Return the whole listing exactly as written.

━━━━━━━━━━━━━━━━

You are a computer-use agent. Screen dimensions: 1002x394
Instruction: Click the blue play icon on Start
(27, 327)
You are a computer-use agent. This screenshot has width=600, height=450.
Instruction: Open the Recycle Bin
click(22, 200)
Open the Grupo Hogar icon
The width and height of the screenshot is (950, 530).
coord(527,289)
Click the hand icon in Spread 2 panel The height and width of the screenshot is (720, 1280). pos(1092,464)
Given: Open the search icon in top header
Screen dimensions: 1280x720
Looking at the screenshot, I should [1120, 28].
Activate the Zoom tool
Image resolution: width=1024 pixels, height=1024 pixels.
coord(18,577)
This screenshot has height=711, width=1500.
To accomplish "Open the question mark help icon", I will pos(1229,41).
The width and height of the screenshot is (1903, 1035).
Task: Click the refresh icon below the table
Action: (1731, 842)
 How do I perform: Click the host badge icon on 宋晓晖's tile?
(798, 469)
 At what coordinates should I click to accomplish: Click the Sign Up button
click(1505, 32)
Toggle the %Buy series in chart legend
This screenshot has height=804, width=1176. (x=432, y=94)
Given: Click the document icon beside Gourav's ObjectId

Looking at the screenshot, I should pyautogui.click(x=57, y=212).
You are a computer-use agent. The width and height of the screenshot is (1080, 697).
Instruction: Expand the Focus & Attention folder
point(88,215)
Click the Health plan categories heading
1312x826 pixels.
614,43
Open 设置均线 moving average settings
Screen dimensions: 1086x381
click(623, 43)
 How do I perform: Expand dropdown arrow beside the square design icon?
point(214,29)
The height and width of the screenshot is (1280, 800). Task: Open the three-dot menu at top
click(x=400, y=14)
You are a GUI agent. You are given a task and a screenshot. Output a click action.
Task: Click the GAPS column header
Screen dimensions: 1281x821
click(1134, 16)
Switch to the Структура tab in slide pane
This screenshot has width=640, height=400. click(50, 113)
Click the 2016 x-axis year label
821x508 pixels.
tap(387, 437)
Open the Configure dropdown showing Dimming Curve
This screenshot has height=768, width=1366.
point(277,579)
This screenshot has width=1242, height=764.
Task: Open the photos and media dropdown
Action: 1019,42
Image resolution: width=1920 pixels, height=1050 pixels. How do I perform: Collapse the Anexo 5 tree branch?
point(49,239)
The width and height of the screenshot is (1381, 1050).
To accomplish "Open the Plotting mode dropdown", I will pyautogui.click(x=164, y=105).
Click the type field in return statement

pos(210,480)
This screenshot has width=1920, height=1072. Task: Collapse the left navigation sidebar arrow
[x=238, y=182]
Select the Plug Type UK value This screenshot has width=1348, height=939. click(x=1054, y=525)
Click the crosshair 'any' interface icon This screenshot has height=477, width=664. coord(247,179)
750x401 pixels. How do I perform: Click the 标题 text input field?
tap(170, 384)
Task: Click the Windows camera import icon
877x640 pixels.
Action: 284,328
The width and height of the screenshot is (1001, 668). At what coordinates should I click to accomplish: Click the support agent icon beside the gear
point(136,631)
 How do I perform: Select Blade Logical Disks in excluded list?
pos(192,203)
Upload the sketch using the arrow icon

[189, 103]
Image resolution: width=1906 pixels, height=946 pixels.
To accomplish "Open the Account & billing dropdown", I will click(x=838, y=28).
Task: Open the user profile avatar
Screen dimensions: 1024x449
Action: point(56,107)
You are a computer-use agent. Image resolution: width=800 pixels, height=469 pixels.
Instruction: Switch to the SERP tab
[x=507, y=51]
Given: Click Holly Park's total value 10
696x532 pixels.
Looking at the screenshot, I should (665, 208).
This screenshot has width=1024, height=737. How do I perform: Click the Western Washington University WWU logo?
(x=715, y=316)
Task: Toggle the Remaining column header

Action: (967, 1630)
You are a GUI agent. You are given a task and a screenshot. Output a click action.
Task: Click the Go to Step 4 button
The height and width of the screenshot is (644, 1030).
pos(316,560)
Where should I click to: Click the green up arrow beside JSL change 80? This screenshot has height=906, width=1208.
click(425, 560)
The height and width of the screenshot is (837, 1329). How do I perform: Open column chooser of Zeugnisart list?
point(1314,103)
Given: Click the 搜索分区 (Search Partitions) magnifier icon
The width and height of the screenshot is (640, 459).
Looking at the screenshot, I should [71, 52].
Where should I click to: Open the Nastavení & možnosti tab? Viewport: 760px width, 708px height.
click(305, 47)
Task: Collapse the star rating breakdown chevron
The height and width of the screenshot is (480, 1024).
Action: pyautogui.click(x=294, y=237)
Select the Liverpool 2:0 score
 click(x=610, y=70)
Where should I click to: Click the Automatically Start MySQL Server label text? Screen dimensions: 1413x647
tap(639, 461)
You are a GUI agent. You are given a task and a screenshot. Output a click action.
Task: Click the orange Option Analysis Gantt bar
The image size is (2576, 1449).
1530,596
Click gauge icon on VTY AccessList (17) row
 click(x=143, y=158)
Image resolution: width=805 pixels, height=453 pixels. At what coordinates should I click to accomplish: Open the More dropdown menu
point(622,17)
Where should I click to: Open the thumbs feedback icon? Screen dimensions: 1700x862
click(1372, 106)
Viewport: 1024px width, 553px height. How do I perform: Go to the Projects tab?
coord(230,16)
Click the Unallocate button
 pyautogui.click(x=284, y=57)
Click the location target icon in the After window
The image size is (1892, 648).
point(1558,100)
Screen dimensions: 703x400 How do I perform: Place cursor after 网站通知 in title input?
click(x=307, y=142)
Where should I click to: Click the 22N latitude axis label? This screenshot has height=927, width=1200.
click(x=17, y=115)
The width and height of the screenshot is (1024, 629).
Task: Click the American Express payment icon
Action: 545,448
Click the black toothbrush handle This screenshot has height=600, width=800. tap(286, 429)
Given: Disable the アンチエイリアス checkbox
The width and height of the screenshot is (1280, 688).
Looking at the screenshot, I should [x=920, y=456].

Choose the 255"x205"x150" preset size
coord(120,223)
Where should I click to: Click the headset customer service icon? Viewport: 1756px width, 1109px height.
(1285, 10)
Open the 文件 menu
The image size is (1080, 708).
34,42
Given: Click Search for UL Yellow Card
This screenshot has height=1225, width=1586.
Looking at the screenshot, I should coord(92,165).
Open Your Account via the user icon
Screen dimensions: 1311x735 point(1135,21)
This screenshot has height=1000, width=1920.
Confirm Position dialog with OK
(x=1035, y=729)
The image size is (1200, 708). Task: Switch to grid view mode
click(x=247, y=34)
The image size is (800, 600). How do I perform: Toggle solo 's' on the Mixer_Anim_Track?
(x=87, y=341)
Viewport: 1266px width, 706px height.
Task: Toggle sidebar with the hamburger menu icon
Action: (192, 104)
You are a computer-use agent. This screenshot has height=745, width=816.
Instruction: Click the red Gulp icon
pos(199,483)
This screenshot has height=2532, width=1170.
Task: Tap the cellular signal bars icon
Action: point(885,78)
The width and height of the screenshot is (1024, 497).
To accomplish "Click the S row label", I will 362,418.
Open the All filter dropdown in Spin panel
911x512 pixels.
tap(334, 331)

━━━━━━━━━━━━━━━━

**Response area:**
You are a computer-use agent. Screen dimensions: 1002x394
Instruction: Click the blue play icon on Start
(27, 327)
You are a computer-use agent. This screenshot has width=600, height=450.
Instruction: Open the Recycle Bin
click(22, 200)
Open the Grupo Hogar icon
The width and height of the screenshot is (950, 530).
coord(527,289)
Click the hand icon in Spread 2 panel The height and width of the screenshot is (720, 1280). pos(1092,464)
Given: Open the search icon in top header
Screen dimensions: 1280x720
Looking at the screenshot, I should [1120, 28].
Activate the Zoom tool
Image resolution: width=1024 pixels, height=1024 pixels.
coord(18,577)
This screenshot has height=711, width=1500.
To accomplish "Open the question mark help icon", I will pos(1229,41).
The width and height of the screenshot is (1903, 1035).
Task: Click the refresh icon below the table
Action: (1731, 842)
 How do I perform: Click the host badge icon on 宋晓晖's tile?
(798, 469)
 At what coordinates should I click to accomplish: Click the Sign Up button
click(1505, 32)
Toggle the %Buy series in chart legend
This screenshot has height=804, width=1176. (x=432, y=94)
Given: Click the document icon beside Gourav's ObjectId

Looking at the screenshot, I should pyautogui.click(x=57, y=212).
You are a computer-use agent. The width and height of the screenshot is (1080, 697).
Instruction: Expand the Focus & Attention folder
point(88,215)
Click the Health plan categories heading
1312x826 pixels.
614,43
Open 设置均线 moving average settings
Screen dimensions: 1086x381
click(623, 43)
 How do I perform: Expand dropdown arrow beside the square design icon?
point(214,29)
The height and width of the screenshot is (1280, 800). Task: Open the three-dot menu at top
click(x=400, y=14)
You are a GUI agent. You are given a task and a screenshot. Output a click action.
Task: Click the GAPS column header
Screen dimensions: 1281x821
click(1134, 16)
Switch to the Структура tab in slide pane
This screenshot has width=640, height=400. click(50, 113)
Click the 2016 x-axis year label
821x508 pixels.
tap(387, 437)
Open the Configure dropdown showing Dimming Curve
This screenshot has height=768, width=1366.
point(277,579)
This screenshot has width=1242, height=764.
Task: Open the photos and media dropdown
Action: 1019,42
Image resolution: width=1920 pixels, height=1050 pixels. How do I perform: Collapse the Anexo 5 tree branch?
point(49,239)
The width and height of the screenshot is (1381, 1050).
To accomplish "Open the Plotting mode dropdown", I will pyautogui.click(x=164, y=105).
Click the type field in return statement

pos(210,480)
This screenshot has width=1920, height=1072. Task: Collapse the left navigation sidebar arrow
[x=238, y=182]
Select the Plug Type UK value This screenshot has width=1348, height=939. click(x=1054, y=525)
Click the crosshair 'any' interface icon This screenshot has height=477, width=664. coord(247,179)
750x401 pixels. How do I perform: Click the 标题 text input field?
tap(170, 384)
Task: Click the Windows camera import icon
877x640 pixels.
Action: 284,328
The width and height of the screenshot is (1001, 668). At what coordinates should I click to accomplish: Click the support agent icon beside the gear
point(136,631)
 How do I perform: Select Blade Logical Disks in excluded list?
pos(192,203)
Upload the sketch using the arrow icon

[189, 103]
Image resolution: width=1906 pixels, height=946 pixels.
To accomplish "Open the Account & billing dropdown", I will click(x=838, y=28).
Task: Open the user profile avatar
Screen dimensions: 1024x449
Action: point(56,107)
You are a computer-use agent. Image resolution: width=800 pixels, height=469 pixels.
Instruction: Switch to the SERP tab
[x=507, y=51]
Given: Click Holly Park's total value 10
696x532 pixels.
Looking at the screenshot, I should (665, 208).
This screenshot has width=1024, height=737. How do I perform: Click the Western Washington University WWU logo?
(x=715, y=316)
Task: Toggle the Remaining column header

Action: (967, 1630)
You are a GUI agent. You are given a task and a screenshot. Output a click action.
Task: Click the Go to Step 4 button
The height and width of the screenshot is (644, 1030).
pos(316,560)
Where should I click to: Click the green up arrow beside JSL change 80? This screenshot has height=906, width=1208.
click(425, 560)
The height and width of the screenshot is (837, 1329). How do I perform: Open column chooser of Zeugnisart list?
point(1314,103)
Given: Click the 搜索分区 (Search Partitions) magnifier icon
The width and height of the screenshot is (640, 459).
Looking at the screenshot, I should [71, 52].
Where should I click to: Open the Nastavení & možnosti tab? Viewport: 760px width, 708px height.
click(305, 47)
Task: Collapse the star rating breakdown chevron
The height and width of the screenshot is (480, 1024).
Action: pyautogui.click(x=294, y=237)
Select the Liverpool 2:0 score
 click(x=610, y=70)
Where should I click to: Click the Automatically Start MySQL Server label text? Screen dimensions: 1413x647
tap(639, 461)
You are a GUI agent. You are given a task and a screenshot. Output a click action.
Task: Click the orange Option Analysis Gantt bar
The image size is (2576, 1449).
1530,596
Click gauge icon on VTY AccessList (17) row
 click(x=143, y=158)
Image resolution: width=805 pixels, height=453 pixels. At what coordinates should I click to accomplish: Open the More dropdown menu
point(622,17)
Where should I click to: Open the thumbs feedback icon? Screen dimensions: 1700x862
click(1372, 106)
Viewport: 1024px width, 553px height. How do I perform: Go to the Projects tab?
coord(230,16)
Click the Unallocate button
 pyautogui.click(x=284, y=57)
Click the location target icon in the After window
The image size is (1892, 648).
point(1558,100)
Screen dimensions: 703x400 How do I perform: Place cursor after 网站通知 in title input?
click(x=307, y=142)
Where should I click to: Click the 22N latitude axis label? This screenshot has height=927, width=1200.
click(x=17, y=115)
The width and height of the screenshot is (1024, 629).
Task: Click the American Express payment icon
Action: 545,448
Click the black toothbrush handle This screenshot has height=600, width=800. tap(286, 429)
Given: Disable the アンチエイリアス checkbox
The width and height of the screenshot is (1280, 688).
Looking at the screenshot, I should [x=920, y=456].

Choose the 255"x205"x150" preset size
coord(120,223)
Where should I click to: Click the headset customer service icon? Viewport: 1756px width, 1109px height.
(1285, 10)
Open the 文件 menu
The image size is (1080, 708).
34,42
Given: Click Search for UL Yellow Card
This screenshot has height=1225, width=1586.
Looking at the screenshot, I should coord(92,165).
Open Your Account via the user icon
Screen dimensions: 1311x735 point(1135,21)
This screenshot has height=1000, width=1920.
Confirm Position dialog with OK
(x=1035, y=729)
The image size is (1200, 708). Task: Switch to grid view mode
click(x=247, y=34)
The image size is (800, 600). How do I perform: Toggle solo 's' on the Mixer_Anim_Track?
(x=87, y=341)
Viewport: 1266px width, 706px height.
Task: Toggle sidebar with the hamburger menu icon
Action: (192, 104)
You are a computer-use agent. This screenshot has height=745, width=816.
Instruction: Click the red Gulp icon
pos(199,483)
This screenshot has height=2532, width=1170.
Task: Tap the cellular signal bars icon
Action: point(885,78)
The width and height of the screenshot is (1024, 497).
To accomplish "Click the S row label", I will 362,418.
Open the All filter dropdown in Spin panel
911x512 pixels.
tap(334, 331)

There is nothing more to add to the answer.